Following Ray Tracing in One Weekend
It's a technique that creates realistic 3D images by simulating the physical behavior of light, tracing individual light as they interact with objects, bounce off surfaces, and change direction through refraction and reflection.
In computer graphics it's used to produce highly detailed images with accurate shadows, reflections, and lighting, enhancing realism into games, films and virtual things!
The Original book uses C++ as the language of choice to make this Ray Tracer. I'm making it in Go, as it's my primary working language at the moment, and I've been also really enjoying to work with. The name of the book says "In One Weekend". Let's see how long it takes me to do it.
Here is where I write about what is happening while I do it :)
The very first chapter talks about the PPM Image Format, because we need a way to see an image. However, I never heard of this format before. It stands for "Portable Pixel Map", it's simple, uncompressed raster image format designed for easy portability and manipulation across plataforms. It's part of the Netbpm Toolkit.
Why we are using it?
- For it's simplicity! no need for graphics library or special code to write it.
- We focus on the Ray Tracer instead of image formats
- Can be converted to PNG or whatever later.
- It's basically a little piece of text that describes image.
I just made my first image using Go:
Apparently, this is the "Hello, World" of computer graphics! and it's actually really cooL! The image you seeing is a .png converted from the .ppm because Markdown can't display a ppm file, but still!

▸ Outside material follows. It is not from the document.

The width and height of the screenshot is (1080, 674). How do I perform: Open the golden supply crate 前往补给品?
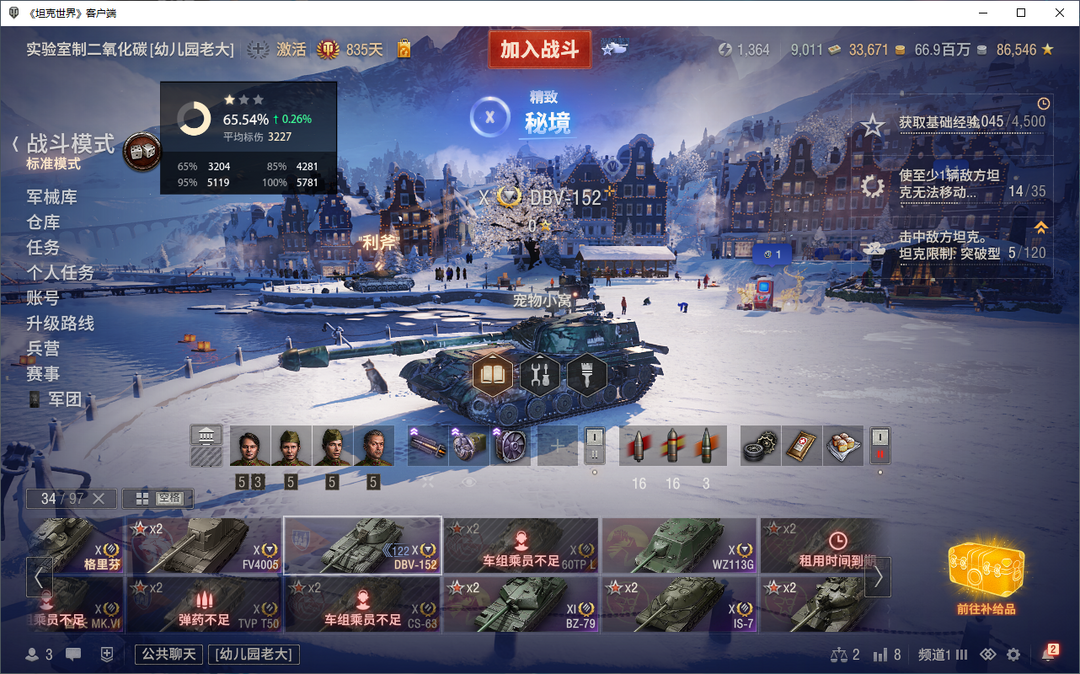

Ok now let's move to a more interesting question
You can think of a Ray as:
- A starting point in a 3D space
- A direction, which way it's pointing
- A parameter t that tells you how far along in that direction you've gone
The Ray Formula:
P(t) = A + t * b
P(t)- The point you reach along the Ray.A- The Ray Originb- The Ray Directiont- How far you go along that direction, in unit terms.

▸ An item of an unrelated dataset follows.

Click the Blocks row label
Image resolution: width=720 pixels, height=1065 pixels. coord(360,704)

A visual way of thinking about: Imagine that you are standing at point A. Then you point a flashlight in direction b. So t is just a slider for how far the light is moving, for example t = 0, you are still at the origin A, t = 1, you've moved 1 unit in direction b and so on... it can also be negative t = -1 meaning you are behind origin.
In our case what the Ray Tracer does is:
- Shoot a ray through each pixel
- See what it hits in the scene.
- Decide the pixel color based on that hit.
- images have aspect ratios (width / height)
- example: 16:9 ratio, wider than tall. A image with 800px width and 400px height has a 2:1 aspect ration
- We pick an image width of 400px. Then compute
height = width / aspect ratio - This keeps the pixel "square"
- imagine a rectangle floating in front of the camera: that's the viewport
- each pixel corresponds to a point on this viewport
- We choose:
- viewport height = 2.0 - arbitrary start
- viewport width = scaled to match aspect ratio
- focal length = 1.0 -> distance from camera viewport
Also known as "the eye point"
- The distance between the camera point and the viewport is referred as the focal length
- Camera center =
(0,0,0) - Camera looks down negative Z axis
- X goes right, Y goes up(right-handed coordinates)
- Viewport edges are spanned by two vectors:
- viewport_u -> horizontal direction
- viewport_v -> vertical direction (points down since image Y increases downward)
- Pixel spacing ->
viewport_u / image_width, viewport_v / image_height - The very first pixel first(top left-corner, pixel00) is computed from the top-left of the viewport plus half a pixel offset.
For each pixel:
- Compuite the center of that pixel on the viewport.
- Build a ray from the camera center throught that pixel.
- Ask
rayColor(rau)what color to paint. - Write the color to the PPM file.